If you are involved in e.g. a divorce battle, it is highly likely that having an expert litigator will get you a better financial deal. You will possibly pay less for child support, or for alimony, or a more favorable property split, etc. But at what price will this agreement come about? What will your friends think of you in the future, if you have engaged in contentious battle? What will you children think of you in the future. What, indeed, will you think of yourself in the future? Money is not everything. Moral virtues may very well be so. Want to run up a bucket list of virtues? Seek peace and not necessarily the bigger war-chest. Mediate don’t litigate.

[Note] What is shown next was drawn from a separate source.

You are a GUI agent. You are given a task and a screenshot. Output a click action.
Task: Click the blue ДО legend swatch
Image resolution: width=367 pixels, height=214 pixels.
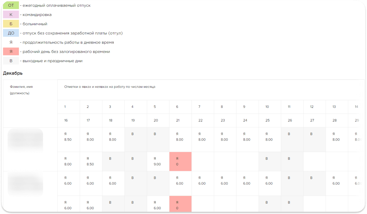point(11,33)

I first took a course in mediation in 1995, in Chicago, IL. One of the volunteer trainers who assisted in this course, called me a number of months later. He told me about a very interesting mediation course that had a very reasonable program fee. I asked why this course was so modestly priced. I was informed that the program was under the auspices of the Mennonite group that is centered in Lombard, IL. This group, I learned, has a religious reason for trying to advance information about mediation.
The Lombard Mennonite Peace Center (LMPC) has as its religious mission the desire to encourage “nonviolent transformation” of conflict in homes, workplaces, and houses of worship. Recently I browsed the internet to learn more about the LMPC. I discovered an article that appeared in the Toledo Blade entitled “Mending Fences”. (May 28, 2016). The author, TK Barger, described a lengthy program that the LMPC offered to Midwestern faith leaders. One of the participants, Rev. Deborah Rose, summed up what she gained from the program by saying that she did not attend the program to learn how to be a mediator. This was not the purpose of the program. Rather, she wished to learn new skills that could assist her in her congregational life. Sometimes, it is good to learn a new skill, such as mediation just so one can make proper referrals to professions when such mediation is appropriate.
The purpose of this blog is not to train mediators. There are professional classes for this purpose. I wish to give the religious population a better idea of what mediation entails and relate some of its important principles. It is my hope that the information found here will assist those whose life of faith leads them to the conclusion that litigation is not the solution to all forms of conflict. There is a choice. Mediate don’t litigate.